THE TASK. Write out the lines from the line with "Visit the ubilabs.com website link" to the line with "Click the first 无畏契约 game thumbnail", swapping "thumbnail" for "image" and changing nothing else. Leave out the pictures.

THE RECORDS.

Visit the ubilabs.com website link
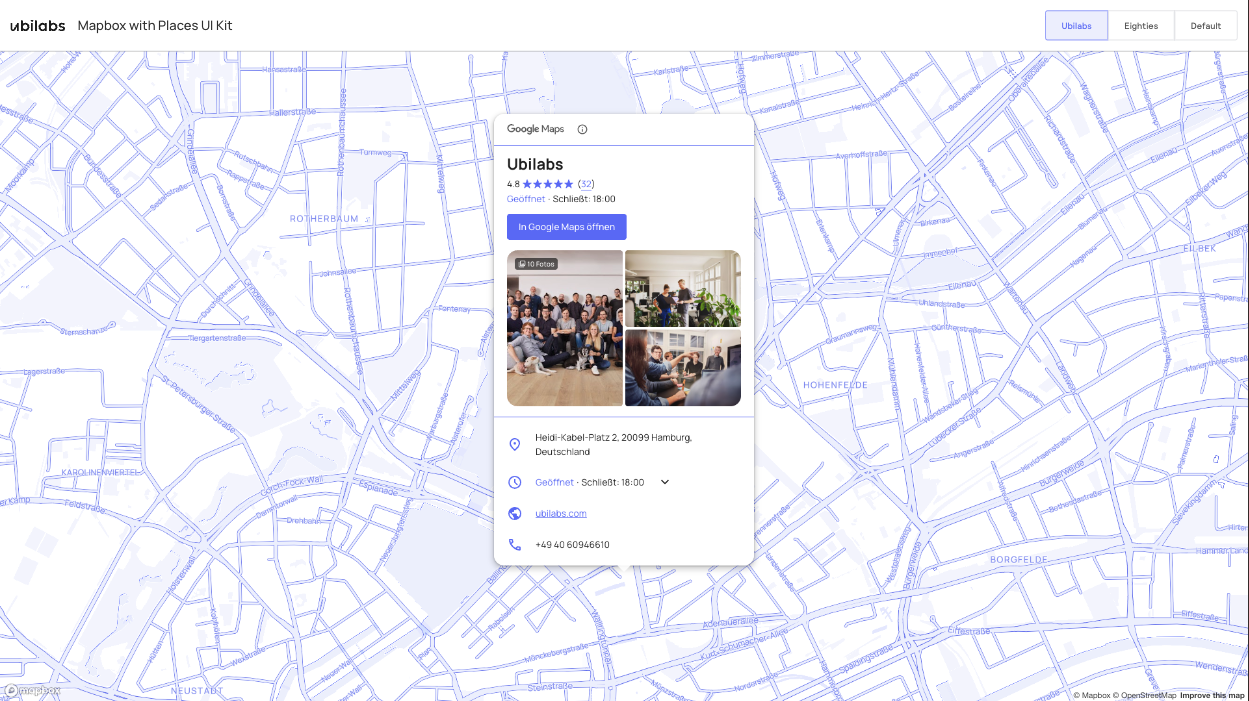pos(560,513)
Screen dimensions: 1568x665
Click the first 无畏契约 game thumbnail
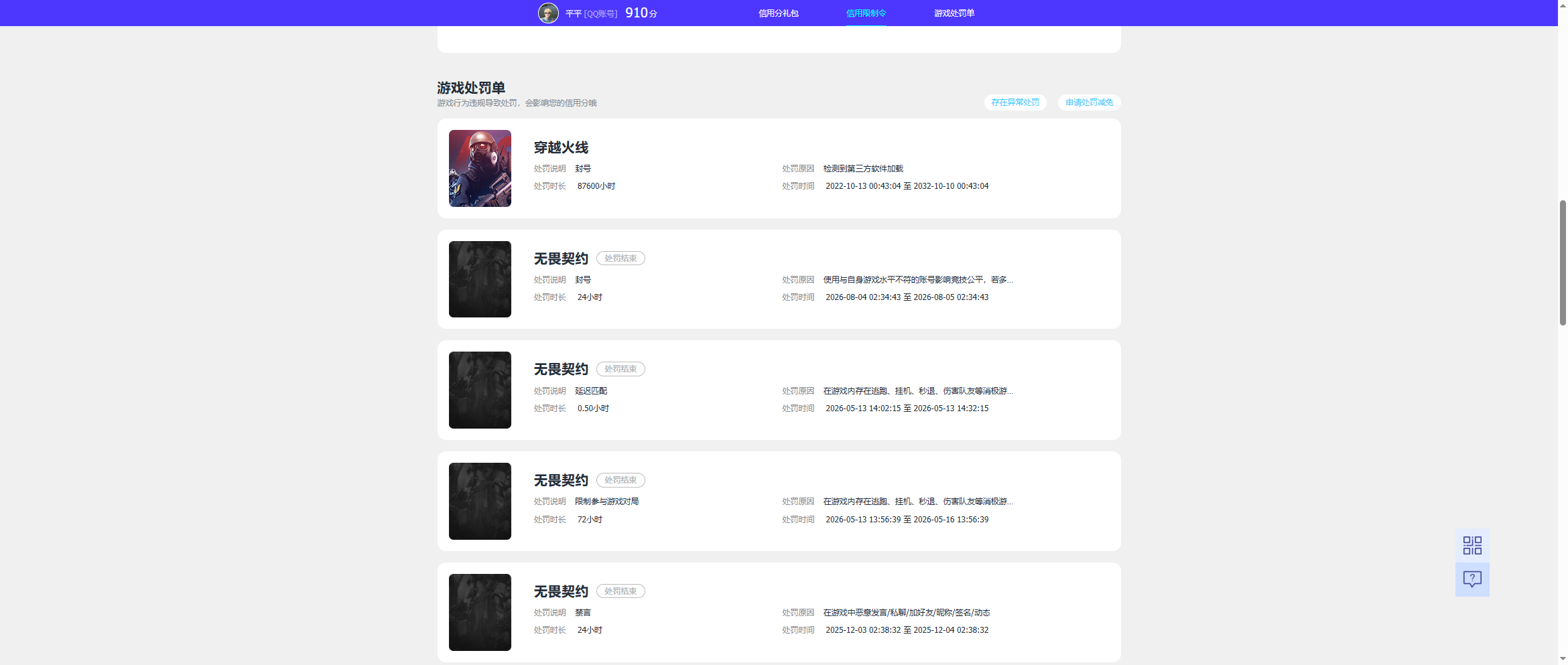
--
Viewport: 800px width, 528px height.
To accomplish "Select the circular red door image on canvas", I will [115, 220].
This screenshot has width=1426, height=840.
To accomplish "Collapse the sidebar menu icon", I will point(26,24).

CORRECT OUTPUT.
Visit the ubilabs.com website link
pos(560,513)
Screen dimensions: 1568x665
Click the first 无畏契约 game image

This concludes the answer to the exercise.